Logo se saída Tiago diz que a inveja é uma burrice, e é mesmo. E de uma forma bastante escabrosa ela tem penetrado nas igrejas de hoje. Quase todo mundo em nossas igrejas quer ser ministro de louvor, quer ser profeta, quer ser até apóstolo. E algumas pessoas quando não conseguem se projetar de alguma dessas formas em sua comunidade de fé, mudam imediatamente para outra comunidade onde esses seus “dons” possam ser mais bem apreciados. Poucas são as pessoas que se interessam pela educação cristã, que se empenham na arte visitação, que estimulem o convívio fraterno. A pouca inteligência tem levado as igrejas tradicionais a serem cegas e mancas, constataria Einstein. Cega pela inveja de não conseguir atrair um número grande de fiéis, como as novas denominações o fazem.
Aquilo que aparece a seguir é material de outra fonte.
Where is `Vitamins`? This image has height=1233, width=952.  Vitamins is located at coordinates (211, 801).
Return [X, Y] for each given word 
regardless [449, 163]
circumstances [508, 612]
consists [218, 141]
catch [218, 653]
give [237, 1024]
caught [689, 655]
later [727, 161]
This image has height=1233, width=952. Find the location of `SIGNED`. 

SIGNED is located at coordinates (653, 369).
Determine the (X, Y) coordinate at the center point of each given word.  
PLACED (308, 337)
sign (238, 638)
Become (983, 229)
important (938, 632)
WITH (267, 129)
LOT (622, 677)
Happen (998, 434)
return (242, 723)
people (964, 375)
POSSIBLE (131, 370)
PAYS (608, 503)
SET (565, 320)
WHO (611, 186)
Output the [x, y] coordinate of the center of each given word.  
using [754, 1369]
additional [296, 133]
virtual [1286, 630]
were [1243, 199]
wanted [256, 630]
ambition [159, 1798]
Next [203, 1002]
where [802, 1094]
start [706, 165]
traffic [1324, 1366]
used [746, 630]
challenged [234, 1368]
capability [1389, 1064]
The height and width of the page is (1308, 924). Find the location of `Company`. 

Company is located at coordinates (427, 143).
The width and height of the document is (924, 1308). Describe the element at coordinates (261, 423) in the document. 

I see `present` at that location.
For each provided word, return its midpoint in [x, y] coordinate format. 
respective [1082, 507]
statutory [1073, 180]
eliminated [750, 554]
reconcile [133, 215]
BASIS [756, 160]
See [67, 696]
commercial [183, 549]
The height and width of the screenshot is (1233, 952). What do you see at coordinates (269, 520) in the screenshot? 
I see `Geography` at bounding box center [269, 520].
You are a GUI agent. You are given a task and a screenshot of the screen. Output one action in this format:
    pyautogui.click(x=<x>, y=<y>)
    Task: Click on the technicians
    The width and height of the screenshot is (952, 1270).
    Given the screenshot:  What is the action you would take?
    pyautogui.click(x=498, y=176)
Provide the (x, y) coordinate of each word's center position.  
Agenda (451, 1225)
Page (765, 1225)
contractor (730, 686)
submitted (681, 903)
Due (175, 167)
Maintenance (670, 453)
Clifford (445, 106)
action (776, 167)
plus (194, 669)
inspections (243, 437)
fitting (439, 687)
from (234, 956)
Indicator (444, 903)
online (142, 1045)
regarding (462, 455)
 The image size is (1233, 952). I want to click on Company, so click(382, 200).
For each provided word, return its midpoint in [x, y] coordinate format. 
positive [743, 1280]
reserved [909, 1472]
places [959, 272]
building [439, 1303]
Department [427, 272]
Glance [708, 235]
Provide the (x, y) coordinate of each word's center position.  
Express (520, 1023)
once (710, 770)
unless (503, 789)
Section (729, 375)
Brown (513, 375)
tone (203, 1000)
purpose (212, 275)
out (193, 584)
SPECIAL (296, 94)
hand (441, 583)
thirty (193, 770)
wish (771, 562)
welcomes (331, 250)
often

E mancas, porque sem ter o mínimo traquejo de lidar com temas próprios da superstição, tentam imitá-las das formas mais ridículas que a improvisação permite.

Eu queria terminar tratando de um tipo de inveja subliminar que tem confundido muito membros, principalmente os mais humildes. Aqueles que já não aspiram ascendência a cargos importantes, e por isso vivem à margem das grandes decisões da igreja, pois se tornaram meros contribuintes. São esses membros que projetam a sua realização na figura do pastor. Eles não têm carro, mas o seu pastor tem o mais luxuoso da região. Eles moram em casebres, mas o seu pastor tem uma mansão de causar inveja. Alguns poderiam chamar de inveja santa, mas isso não existe. Segundo Tiago, toda inveja é animal e demoníaca. E é essa inveja que tem alienado às igrejas das suas comunidades locais, pois tem pregado uma fé em que os prósperos são os abençoados, e que fatalmente joga os que não são na lama da inveja. Que faz com que a igreja seja o prédio mais rico da região.

Em uma oração de profunda gratidão Jesus deixou bastante claro que são os menos favorecidos os bem aventurados, porque a esses, e exclusivamente a esses, foi dado conhecer mistérios da fé que permanecerão eternamente velados aos olhos dos ricos e poderosos.